## AIM OF THE TASK
Copy the items that start at the line containing "Click the Settings" and end with the line containing "At what coordinates". Change "Bluetooth tray icon" to "Wi-Fi tray icon" and leave the rest as it is.

## DATASET CONTENT

● ● ● ●

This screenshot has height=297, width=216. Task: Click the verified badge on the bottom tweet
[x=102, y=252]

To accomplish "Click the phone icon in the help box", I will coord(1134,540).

● ● ● ●

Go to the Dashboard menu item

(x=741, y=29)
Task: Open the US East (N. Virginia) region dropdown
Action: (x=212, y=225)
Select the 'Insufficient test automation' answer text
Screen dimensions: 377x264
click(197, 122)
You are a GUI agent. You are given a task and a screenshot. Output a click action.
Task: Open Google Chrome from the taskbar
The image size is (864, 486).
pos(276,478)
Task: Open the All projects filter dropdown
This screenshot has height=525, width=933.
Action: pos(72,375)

● ● ● ●

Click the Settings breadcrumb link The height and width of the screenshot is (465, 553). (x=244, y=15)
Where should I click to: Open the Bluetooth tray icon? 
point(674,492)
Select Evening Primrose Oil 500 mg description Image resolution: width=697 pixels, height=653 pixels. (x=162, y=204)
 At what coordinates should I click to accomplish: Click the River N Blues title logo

● ● ● ●

## WRITTEN ANSWER
Click the Settings breadcrumb link The height and width of the screenshot is (465, 553). (x=244, y=15)
Where should I click to: Open the Wi-Fi tray icon? 
point(674,492)
Select Evening Primrose Oil 500 mg description Image resolution: width=697 pixels, height=653 pixels. (x=162, y=204)
 At what coordinates should I click to accomplish: Click the River N Blues title logo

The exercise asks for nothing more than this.